So, anyway, in an attempt to continue cobbling together an income as an independent, creative person, I started driving for Uber. I was plenty nervous before my first fare – what if the person wanted to talk? What if the person didn’t want to talk? What if I ran into something with a passenger in the car? What if I couldn’t find a passenger? What if, what if, what if.

I started in the afternoon and everything went well. I took a few people to vote, took a few people to and home from work, took one guy to the airport. I turned off the app around 6 and went home for a nice dinner with Maile – five of the kids were at my parents’ house – and then we sat down to watch the election. You all know how that turned out. Anyway, at around 10pm it looked like it was going to go on for quite some time, maybe until December, so I went back out and drove again for a few hours.

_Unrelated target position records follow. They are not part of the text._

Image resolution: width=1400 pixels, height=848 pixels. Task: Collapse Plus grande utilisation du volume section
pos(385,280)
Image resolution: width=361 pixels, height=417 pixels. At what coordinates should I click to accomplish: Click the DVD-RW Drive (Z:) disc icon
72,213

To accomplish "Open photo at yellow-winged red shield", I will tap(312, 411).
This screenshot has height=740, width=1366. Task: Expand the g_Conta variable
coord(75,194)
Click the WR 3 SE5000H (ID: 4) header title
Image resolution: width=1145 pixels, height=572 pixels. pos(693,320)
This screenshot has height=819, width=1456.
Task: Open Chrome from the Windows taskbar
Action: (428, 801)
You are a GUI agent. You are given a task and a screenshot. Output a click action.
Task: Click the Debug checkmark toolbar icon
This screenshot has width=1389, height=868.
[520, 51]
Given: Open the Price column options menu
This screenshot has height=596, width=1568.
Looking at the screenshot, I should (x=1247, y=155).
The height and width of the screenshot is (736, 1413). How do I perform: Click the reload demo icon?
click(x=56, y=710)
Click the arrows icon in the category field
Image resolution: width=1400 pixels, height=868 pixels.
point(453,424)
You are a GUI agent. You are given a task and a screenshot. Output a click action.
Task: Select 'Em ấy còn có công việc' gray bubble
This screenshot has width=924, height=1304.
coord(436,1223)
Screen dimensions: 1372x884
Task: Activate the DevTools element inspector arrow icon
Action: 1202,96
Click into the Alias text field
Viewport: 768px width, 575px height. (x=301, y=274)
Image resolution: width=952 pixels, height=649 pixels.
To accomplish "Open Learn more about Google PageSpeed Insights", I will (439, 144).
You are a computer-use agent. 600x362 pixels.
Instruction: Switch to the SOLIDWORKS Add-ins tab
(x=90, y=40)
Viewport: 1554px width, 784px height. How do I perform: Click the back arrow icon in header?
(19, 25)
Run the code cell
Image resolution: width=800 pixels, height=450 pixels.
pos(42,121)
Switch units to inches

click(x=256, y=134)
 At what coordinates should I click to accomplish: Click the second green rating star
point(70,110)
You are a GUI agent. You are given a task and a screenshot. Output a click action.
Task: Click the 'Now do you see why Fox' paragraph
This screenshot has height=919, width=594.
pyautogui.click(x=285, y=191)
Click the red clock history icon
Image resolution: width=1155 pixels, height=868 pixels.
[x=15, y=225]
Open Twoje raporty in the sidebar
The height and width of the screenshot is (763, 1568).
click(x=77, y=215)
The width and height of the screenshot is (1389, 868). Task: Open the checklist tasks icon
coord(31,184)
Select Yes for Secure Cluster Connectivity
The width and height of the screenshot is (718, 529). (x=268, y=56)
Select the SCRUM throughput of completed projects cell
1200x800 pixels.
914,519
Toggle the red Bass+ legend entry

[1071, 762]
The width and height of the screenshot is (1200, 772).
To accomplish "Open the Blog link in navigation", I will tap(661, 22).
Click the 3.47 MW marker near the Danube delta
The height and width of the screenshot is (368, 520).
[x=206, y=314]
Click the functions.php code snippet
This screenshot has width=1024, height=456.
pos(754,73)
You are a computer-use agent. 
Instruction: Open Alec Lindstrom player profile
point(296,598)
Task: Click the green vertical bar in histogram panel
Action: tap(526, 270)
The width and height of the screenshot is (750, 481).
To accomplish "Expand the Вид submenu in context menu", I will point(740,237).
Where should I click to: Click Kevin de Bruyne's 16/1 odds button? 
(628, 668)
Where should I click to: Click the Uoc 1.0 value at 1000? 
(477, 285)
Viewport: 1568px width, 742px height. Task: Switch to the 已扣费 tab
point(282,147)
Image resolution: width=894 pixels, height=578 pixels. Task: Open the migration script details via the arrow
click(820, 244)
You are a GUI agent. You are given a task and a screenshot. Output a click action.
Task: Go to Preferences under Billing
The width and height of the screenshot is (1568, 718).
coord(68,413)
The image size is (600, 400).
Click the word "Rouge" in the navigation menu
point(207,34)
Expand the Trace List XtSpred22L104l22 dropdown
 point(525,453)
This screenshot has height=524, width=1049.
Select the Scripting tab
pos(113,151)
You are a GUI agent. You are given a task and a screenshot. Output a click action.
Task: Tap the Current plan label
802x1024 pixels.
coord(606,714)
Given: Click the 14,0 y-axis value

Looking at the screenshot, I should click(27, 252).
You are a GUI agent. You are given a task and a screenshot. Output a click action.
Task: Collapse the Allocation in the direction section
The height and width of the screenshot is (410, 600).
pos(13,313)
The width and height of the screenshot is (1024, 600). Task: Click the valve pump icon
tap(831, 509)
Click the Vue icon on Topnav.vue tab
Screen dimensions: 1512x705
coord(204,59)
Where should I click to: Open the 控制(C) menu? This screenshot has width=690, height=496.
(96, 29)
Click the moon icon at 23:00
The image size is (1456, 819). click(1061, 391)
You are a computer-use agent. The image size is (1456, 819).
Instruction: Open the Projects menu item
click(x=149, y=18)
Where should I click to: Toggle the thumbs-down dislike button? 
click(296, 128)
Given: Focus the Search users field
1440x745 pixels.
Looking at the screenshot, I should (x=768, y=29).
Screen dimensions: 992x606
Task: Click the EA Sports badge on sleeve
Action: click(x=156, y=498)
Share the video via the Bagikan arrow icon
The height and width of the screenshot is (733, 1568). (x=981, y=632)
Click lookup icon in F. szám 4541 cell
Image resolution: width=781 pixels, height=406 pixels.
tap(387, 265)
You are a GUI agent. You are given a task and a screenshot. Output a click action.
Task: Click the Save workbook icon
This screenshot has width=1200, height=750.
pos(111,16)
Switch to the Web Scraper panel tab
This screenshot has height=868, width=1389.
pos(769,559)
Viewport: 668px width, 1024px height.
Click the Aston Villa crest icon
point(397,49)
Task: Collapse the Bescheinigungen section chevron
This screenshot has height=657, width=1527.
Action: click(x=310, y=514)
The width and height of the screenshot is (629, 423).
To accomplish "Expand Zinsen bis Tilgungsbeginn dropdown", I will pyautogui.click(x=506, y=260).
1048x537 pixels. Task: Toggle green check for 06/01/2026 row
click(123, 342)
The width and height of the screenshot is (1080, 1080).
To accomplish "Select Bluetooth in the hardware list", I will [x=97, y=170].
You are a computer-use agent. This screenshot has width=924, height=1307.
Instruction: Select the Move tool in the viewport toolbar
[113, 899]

I took a few college kids home from a bar. I took a few more people to work the night shift. It hit me as I was driving that this is normal America – not the raging, frothy, foaming-at-the-mouth politicians, but these normal, everyday folks, trying to make a little money (like me), trying to make a living (like me), trying to make time for friends (like me).

Some of my friends in the margins of our society are sad or scared because of the election result. I mourn that they don’t feel safe, that their future suddenly seems in jeopardy. I think it’s important for all of us to mourn along with them. “Blessed are they who mourn, for they will be comforted,” and “rejoice with those who rejoice, mourn with those who mourn.” These are hard days for many. These are days made for listening, for waiting, for silence.

It was a comfort to drive the streets of this city and see so many people going about their lives. I hope we remember to love each other even more. I hope we stand up for those in the margins, those at the edge. I hope.